Dámaso volvió a callar.

–En fin, señores –agregó Dámaso, cerrando el libro y volviéndolo a su lugar original–, tengo la impresión de haber hablado demasiado de estos asuntos. Es uno de esos temas imposibles. Espero me comprendan. Sé que ustedes se estarán preguntando: ¿Y con qué autoridad nos juzga tan duramente este impertinente de Valdaura? Si me lo preguntaran, no sabría contestarles, caballeros. Pero creo que existe un conocimiento tácito entre nosotros, y ése solamente exige el protocolo de la inteligencia para entenderlo. Tengan la seguridad de que se trata de un estado de ánimo. Tan sencillo como eso. Y tan complicado.

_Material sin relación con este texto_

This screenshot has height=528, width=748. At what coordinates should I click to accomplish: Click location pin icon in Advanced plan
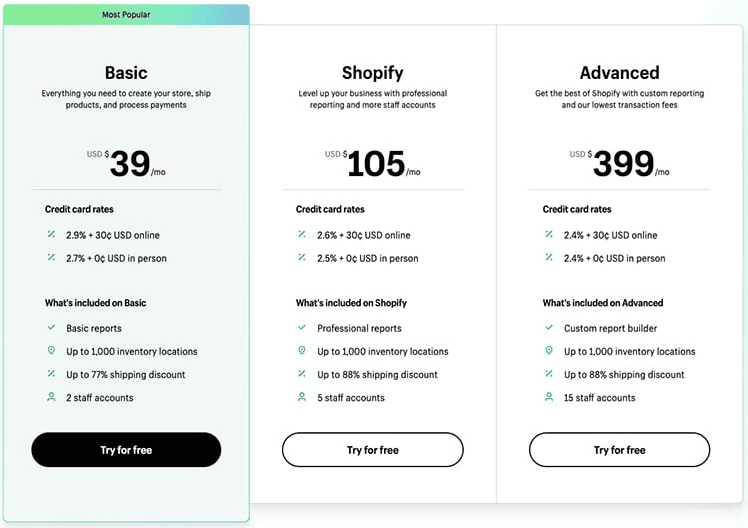(548, 351)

Dámaso procedió luego a despedirse.

*

UNA vez en la calle decidió caminar hasta su casa. La tibia tarde tropical de junio se transformaba lentamente en un líquido claroscuro; el cielo ostentaba gigantescos manchones color lila que se fundían entre el gris perla de las nubes, donde empezaban a notarse diminutos puntos brillantes. El efecto de la tarde fue relajante en el ánimo de Valdaura. Echó a andar calle abajo en dirección a su casa, contemplando el cielo que oscurecía y que daba paso a una noche que traía consigo la vieja premonición de la muerte. Llegó a la altura de la capilla de San José de la Montaña, y caminó a lo largo del desteñido muro de piedra colmado de hibiscos en flor. Todo parecía suspendido en un aire de placidez. La atmósfera tomaba una textura densa y tranquila y el cielo se despejaba indolente, colmándose de estrellas. Del vientre de la ciudad provenía un murmullo ansioso, prolongado. Dámaso Valdaura encendió un cigarrillo. Decidió apresurarse al notar el aspecto triste de la solitaria calle. Pensó que sería bueno buscar un taxi o tomar el bus.

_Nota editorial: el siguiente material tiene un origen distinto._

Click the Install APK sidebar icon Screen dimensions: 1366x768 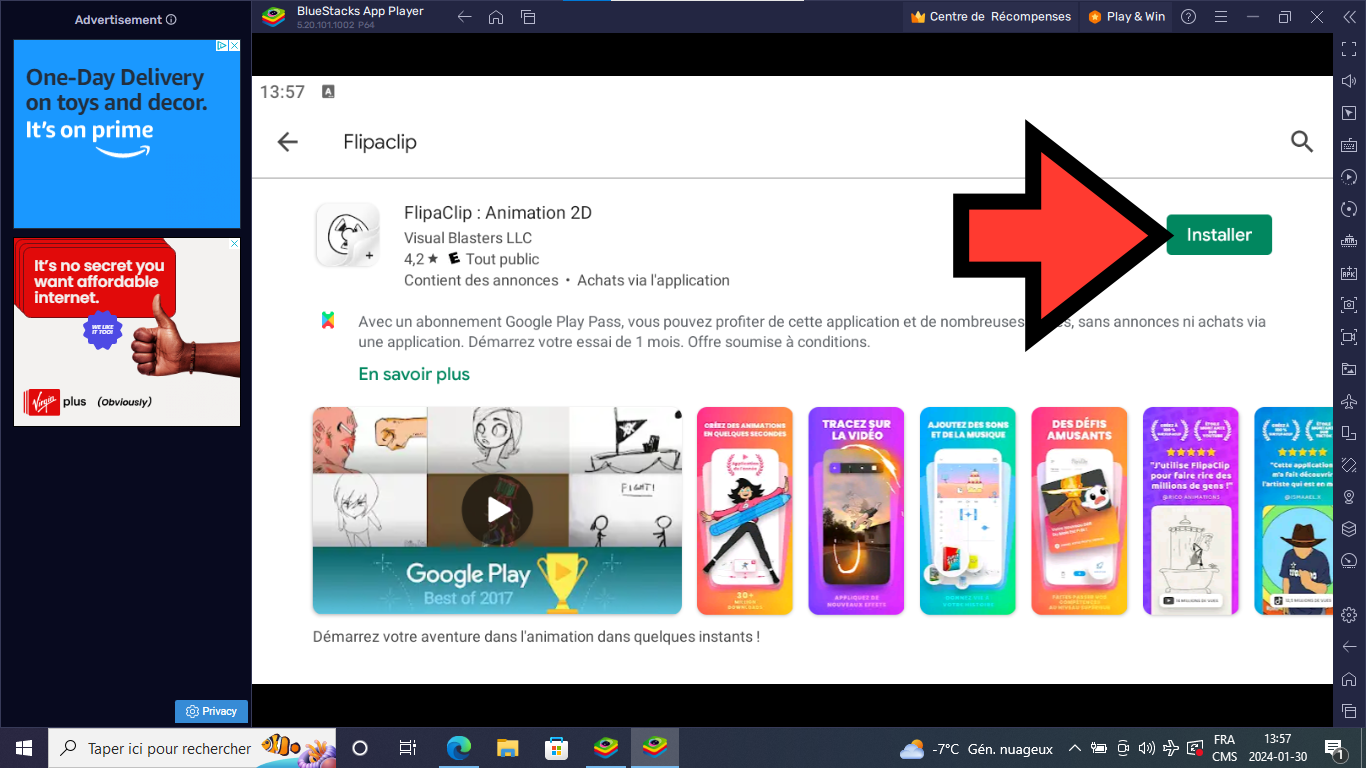(1349, 273)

No había nadie en la calle, cosa extraña, ni un alma caminaba por las aceras ni se veían taxis ni buses. Las luces en las tranquilas fachadas de las casas de la colonia Flor Blanca parecían cada vez más tenues y lejanas en la densidad de la noche. Caminó por el lado del colegio García Flamenco cuyo edificio aparecía sumido en impenetrables tinieblas, y siguió calle abajo buscando el bullicio del bulevar de Los Héroes. Al llegar allí se detuvo un momento para contemplar la animación popular de los restaurantes ante los cuales se habían detenido varios automóviles. La luz que emitían los postes de luz eléctrica oscilaba en destellos de un intenso color anaranjado. Más allá en la distancia, una fila de palmeras se agitaba por el efecto del viento cuya presencia no se sentía. Y por encima de la ciudad, más allá del horizonte, el silencio era tan profundo como el oscuro universo. Después de todo no todos tenían miedo de vivir a su manera, se dijo Valdaura pensando en lo que había dicho a sus compañeros de trabajo. ¿Qué habría querido decir cuando hablaba de sentir cierta atracción por el sentimiento trágico de la vida? He ahí otro ensayo, se dijo Valdaura mientras una triste sonrisa se dibujaba en sus labios. Se llevó la mano a su pecho. Sintió los pausados latidos de su corazón que parecían apagarse y confundirse con una emoción nueva y extraña que empezaba a embargarle.

Momentos después Dámaso se entregaba al cielo entero que se extendía como un manto protector sobre su humanidad deseosa. La divina substancia infinita y absoluta donde las estrellas recorrían sus caminos en aquel espacio sin límites, le acogió como a uno de los suyos mientras su garganta se llenaba de gemidos de amor.